Monday, April 15, 2013

Voicethread !!!!


Voicethread

https://voicethread.com/share/4442922/

Reflection

The affordance of Web 2.0 tools has revolutionized the education world.  Web 2.0 tool sites allows users to interact with other users or change website content.  Today, teachers are using Web 2.0 tools to introduce lessons in their classroom.  Students are collaborating with other students around the world, creating online content and displaying their work to a global world.  Web 2.0 tools facilitates collaboration, networking, critical thinking, innovation, creativity, global understanding and multicultural learning.  Various tools for collaborative writing and editing, private communication, online conferencing, file sharing, and desktop sharing.  This type of sharing enable teachers to effectively collaborate with the students beyond school hours, making optimum use of the technology available.  As educators, the use of Web 2.0 tools is transforming our work, and more specifically the way we support students in the classroom.

Monday, April 8, 2013

Week 10

https://www.dropbox.com/s/7akrq1eqnmcmy18/New%20literacies%20w10.pptx

Tuesday, April 2, 2013

Week 9


Article Reflection:
After I read the article it sparked some thoughts in my head about blogs in the classroom.  I think that using blogs in the classroom is tricky.  The reason I think its tricky is because some students will complete the assignments with little to no high level thinking.  However, some student’s will demonstrate some critical thinking and include high-level intellectual discussions in blog.  When I think about today’s students, my final thought is students will usually prefer technology based assignments.  I think students will spend more time on their assignments when they are posted on a platform such as a blog.  Instructors might use blogs as an interactive way of discussing class materials outside of the classroom. Students may choose the topics to blog by themselves, increasing their levels of interest.


Draft for Keystone:
Summary
A unit plan on animals, it is a topic that sparks children’s interest and makes them want to learn more.  This unit will help children learn more about animals and how animal life relates to humans.  In addition, this unit is being taught in many schools today and I felt that it was important for future teachers to understand that there are many subjects that could be taught using a unit on animals.  In this animal unit students will cover the following subjects: Math, Science, Social Studies, Art, Physical Education and Technology. The ideas using an animal unit are endless.

Grade: Kindergarten

Standards:

  • Social Studies

Learning Standard 3: Geography
Students will use a variety of intellectual skills to demonstrate their understanding of the geography of the interdependent world in which we live—local, national, and global—including the distribution of people, places, and environments over the Earth’s surface.

  • English language arts

Learning Standard 1: Language for Information and Understanding
Students will listen, speak, read, and write for information and understanding.
As listeners and readers, students will collect data, facts, and ideas; discover relationships, concepts, and generalizations; and use knowledge generated from oral, written, and electronically produced texts.
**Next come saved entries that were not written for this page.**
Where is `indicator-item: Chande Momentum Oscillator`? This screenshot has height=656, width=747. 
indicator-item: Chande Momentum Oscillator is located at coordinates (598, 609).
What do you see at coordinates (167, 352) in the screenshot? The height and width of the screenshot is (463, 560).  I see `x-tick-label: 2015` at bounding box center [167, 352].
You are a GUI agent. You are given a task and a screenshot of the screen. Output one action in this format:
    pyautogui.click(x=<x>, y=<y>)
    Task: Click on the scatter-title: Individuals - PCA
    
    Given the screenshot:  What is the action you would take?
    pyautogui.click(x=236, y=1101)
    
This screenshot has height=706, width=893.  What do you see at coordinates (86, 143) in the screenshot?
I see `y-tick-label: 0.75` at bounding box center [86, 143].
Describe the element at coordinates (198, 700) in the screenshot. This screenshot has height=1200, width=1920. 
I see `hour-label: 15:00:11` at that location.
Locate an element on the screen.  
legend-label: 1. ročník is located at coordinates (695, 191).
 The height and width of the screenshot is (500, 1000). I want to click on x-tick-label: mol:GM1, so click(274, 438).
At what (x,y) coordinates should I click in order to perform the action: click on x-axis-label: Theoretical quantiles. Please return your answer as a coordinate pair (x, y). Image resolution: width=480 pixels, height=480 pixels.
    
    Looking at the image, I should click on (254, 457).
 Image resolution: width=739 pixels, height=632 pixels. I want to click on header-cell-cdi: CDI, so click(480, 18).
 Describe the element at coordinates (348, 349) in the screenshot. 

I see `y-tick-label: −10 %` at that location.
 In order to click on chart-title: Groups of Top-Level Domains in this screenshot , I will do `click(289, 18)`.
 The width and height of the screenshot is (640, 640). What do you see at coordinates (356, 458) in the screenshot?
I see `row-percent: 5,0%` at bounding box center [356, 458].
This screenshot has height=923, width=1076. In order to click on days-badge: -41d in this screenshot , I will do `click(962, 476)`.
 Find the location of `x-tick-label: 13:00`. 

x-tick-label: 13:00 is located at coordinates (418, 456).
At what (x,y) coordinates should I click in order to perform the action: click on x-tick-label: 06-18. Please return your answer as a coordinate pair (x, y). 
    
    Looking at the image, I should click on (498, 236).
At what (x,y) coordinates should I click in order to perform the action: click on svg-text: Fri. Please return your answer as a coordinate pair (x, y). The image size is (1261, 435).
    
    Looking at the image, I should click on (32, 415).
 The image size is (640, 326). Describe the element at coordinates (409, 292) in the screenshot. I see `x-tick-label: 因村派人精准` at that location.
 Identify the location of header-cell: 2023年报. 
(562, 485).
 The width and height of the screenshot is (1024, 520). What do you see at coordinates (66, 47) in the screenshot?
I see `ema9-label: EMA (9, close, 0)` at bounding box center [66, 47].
As speakers and writers, they will use oral and written language that follows the accepted conventions of the English language to acquire, interpret, apply, and transmit information.

  • Science

Learning Standard 1: Analysis, Inquiry, and Design Students will use mathematical analysis, scientific inquiry, and engineering design, as appropriate, to pose questions, seek answers, and develop solutions.

Students will need to have access to computer lab and be able to navigate the internet.  The integration of technology will help students take away with them the following "big ideas":
Animals come in a great diversity of shapes and sizes.
Animals need a place to grow and live, these places must provide specific things such as shelter, air, water, and food.
Animals interact with and depend on their physical environment.

Evaluation:
After studying and viewing animals students will draw animal’s habitat, label physical structures, and write/tell how these structures help it to survive.  Students will also be presented with different animals to sort based on their attributes.